Chegou-me às mãos, dias atrás, este livro, editado pela Três
Estrelas, de S. Paulo. Com pouco mais de 100 páginas , é constituído por três
textos de filosofia política, assinados por Luiz Felipe Pondé, Denis
Rosenfield, ambos brasileiros, e pelo português João Pereira Coutinho. O prefácio é de Marcelo Consentino. Deixarei de lado os textos de Pondé e Rosenfield, para me centrar no de Pereira Coutinho.
Conhecia-o das suas participações em
programas televisivos de debate sobre a actualidade política em Portugal bem
como das crónicas que assina regularmente no jornal Correio da Manhã. Em ambos os casos, o que distingue as suas
participações das dos restantes comentadores ou cronistas é a elegante irreverência
e, frequentemente, a subtil ironia (haja alguém!) com que costuma responder ao
que lhe perguntam ou tratar o que se sentiu motivado a abordar.
O texto incluído neste livro mantém essas características, aliadas
a um tom mais intimista, tornando a sua leitura muitíssimo fluida. E surpreende ainda duplamente quem avalie a dimensão intelectual de João Pereira Coutinho pela
inevitável maior leveza dessas suas intervenções públicas.

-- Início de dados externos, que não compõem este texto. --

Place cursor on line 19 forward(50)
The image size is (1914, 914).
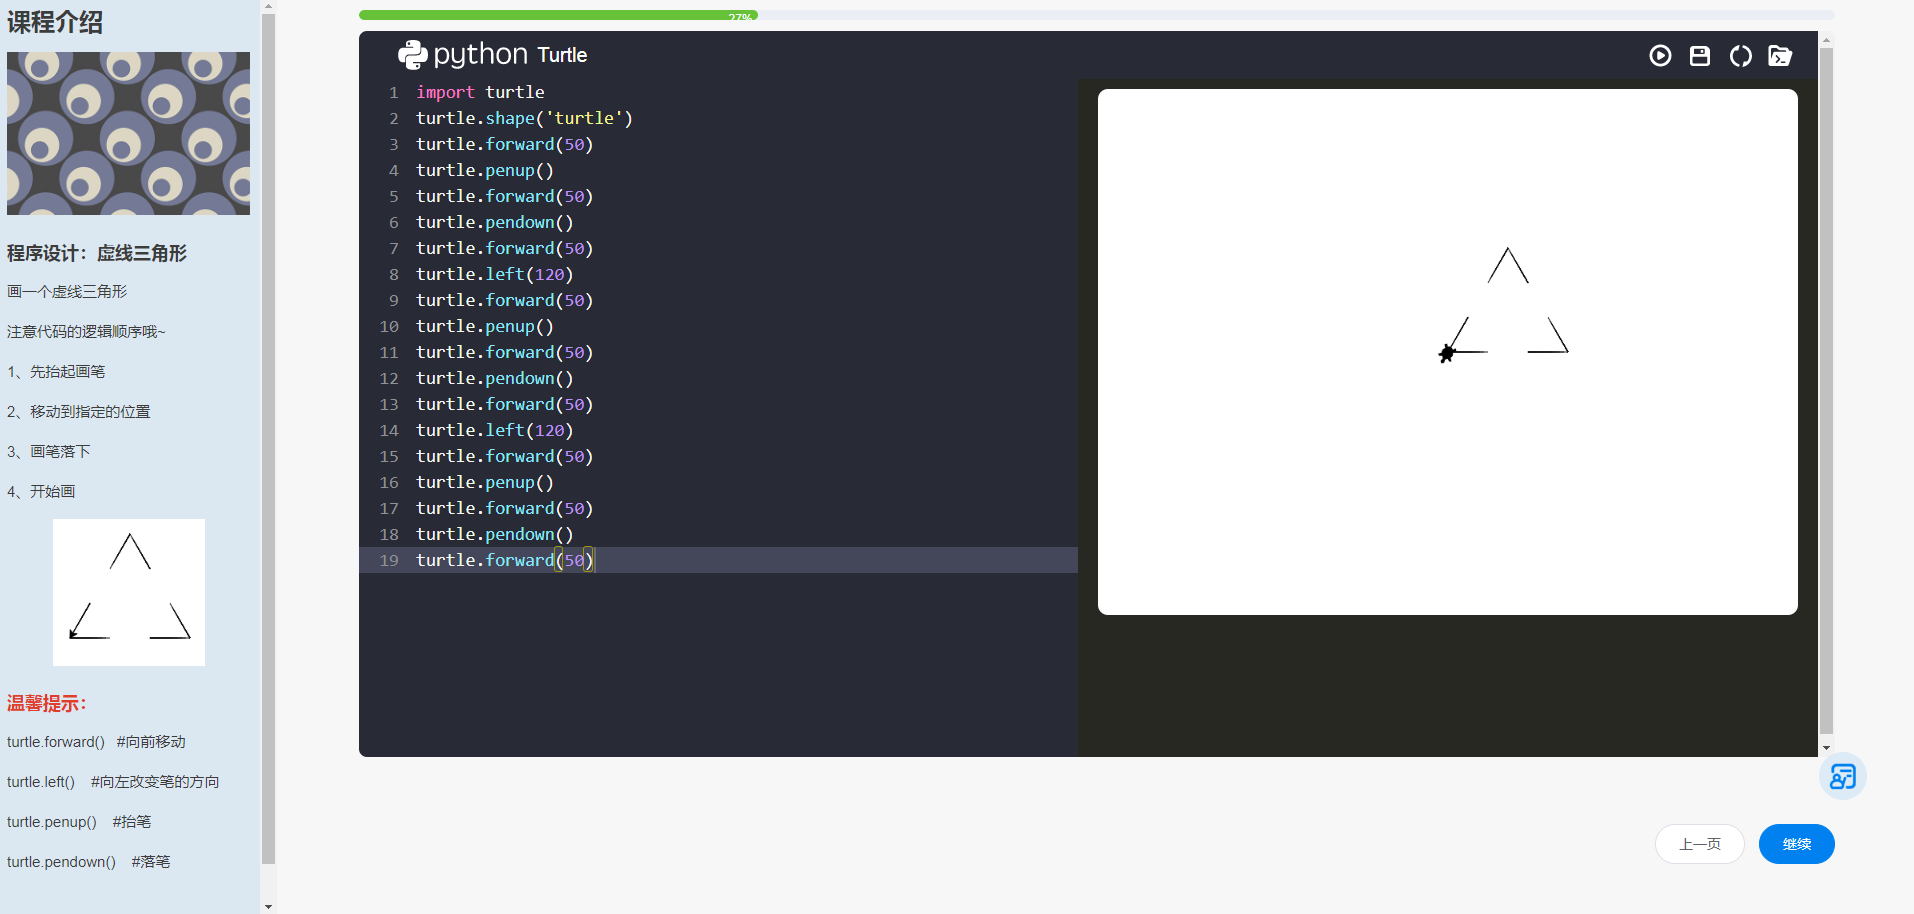(504, 561)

Em primeiro lugar, porque nele se organiza e estrutura, sinteticamente
mas com rigor, uma reflexão documentada e aprofundada sobre a relação possível
entre racionalidade, utopia e Estado, sobre as oposições entre “políticas de fé”
e “políticas de cepticismo” (para utilizar os termos de um inspirador maior de
qualquer dos três ensaístas: Michael Oakeshott
- cuja obra continua, quase completamente, por traduzir, sinal
inequívoco do obscurantismo a que o reinante e opressivo quadro mental da
esquerda nos conduziu). Em segundo lugar, porque consegue que as sucessivas
conclusões, mesmo as mais complexas, sejam facilmente apreensíveis pela sua
formulação numa linguagem do melhor (leia-se: mais sábio) e delicioso senso-comum.

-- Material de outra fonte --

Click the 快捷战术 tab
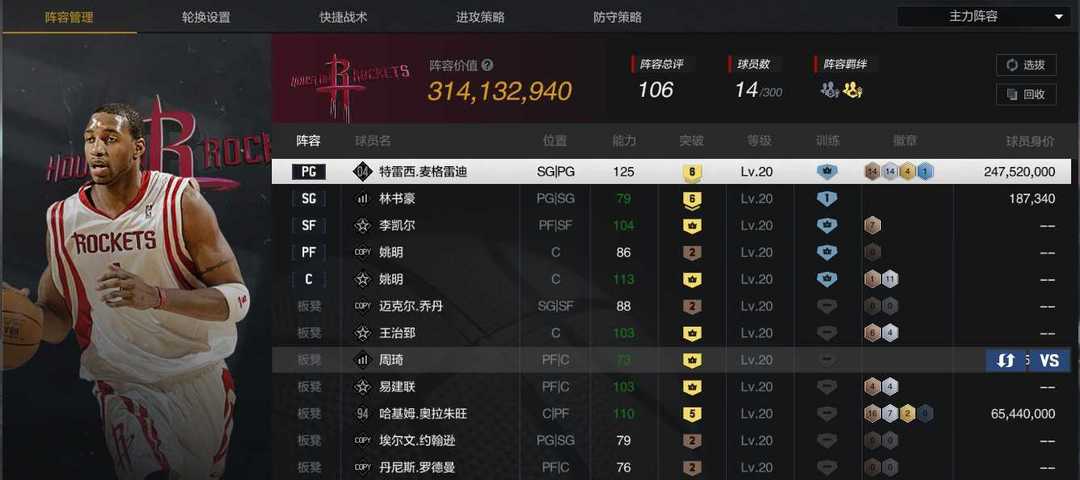 [344, 17]
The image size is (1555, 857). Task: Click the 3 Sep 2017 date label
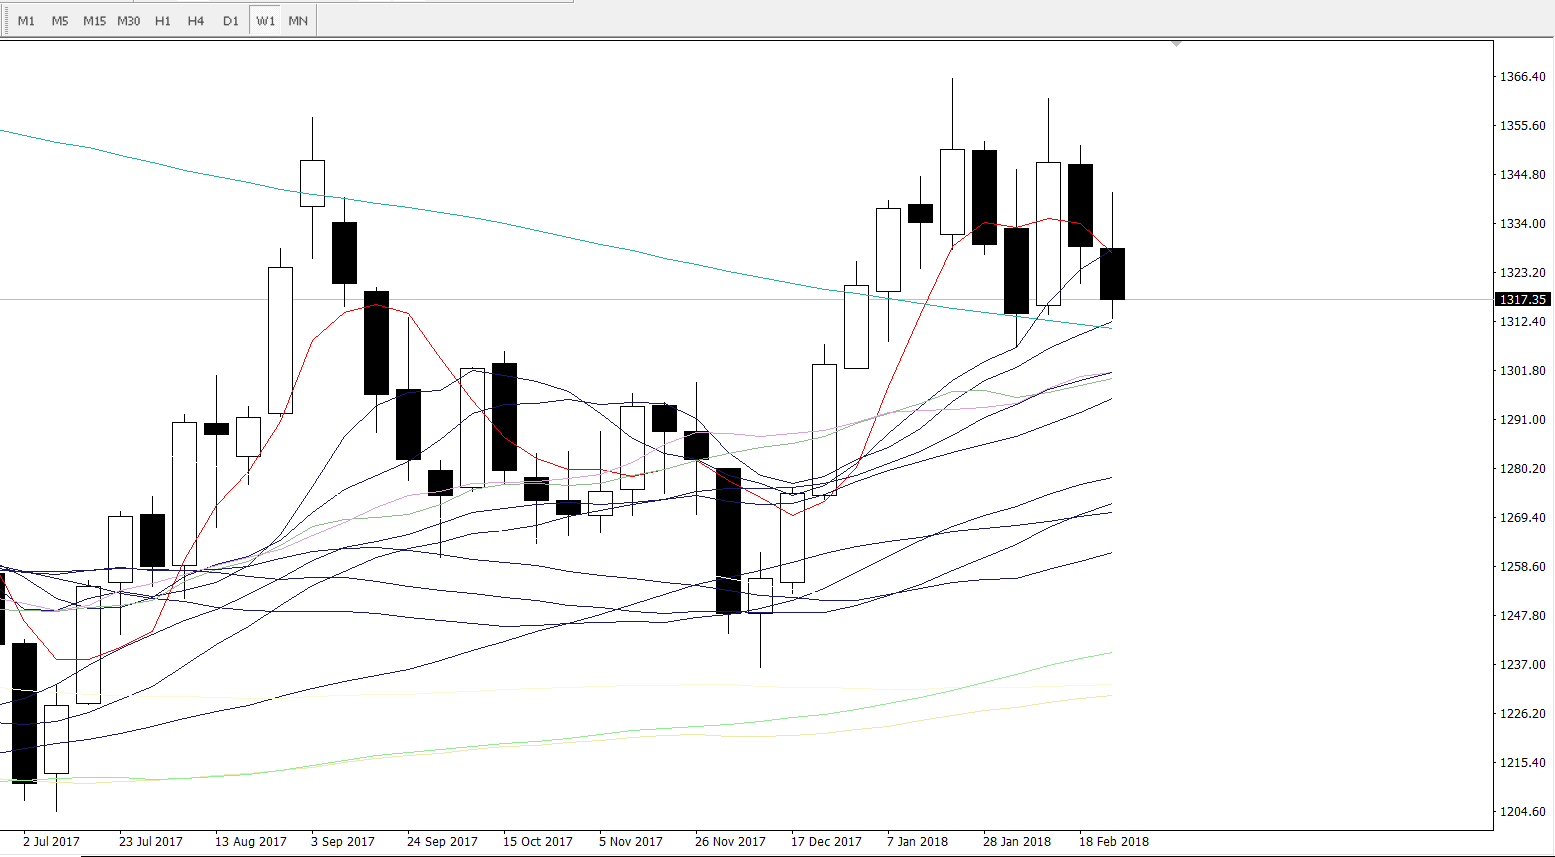343,841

Um texto a descobrir, com a urgência justificável pelo vazio
de ideias que, dia a dia, vai engolindo irremediavelmente o país.
1 comentário:
Inteiramente de acordo. Ou melhor, só uma coisa queria inflectir no texto de Gonsalo: o vazio que vai engolindo o país. Melhor será dizer-se: os vazios que nos vão engolindo, pois trata-se de uma acção deliberada, fascizante e opressora que tem agentes bem conhecidos. E não se pode exterminá-los...essa é que é a realmente má.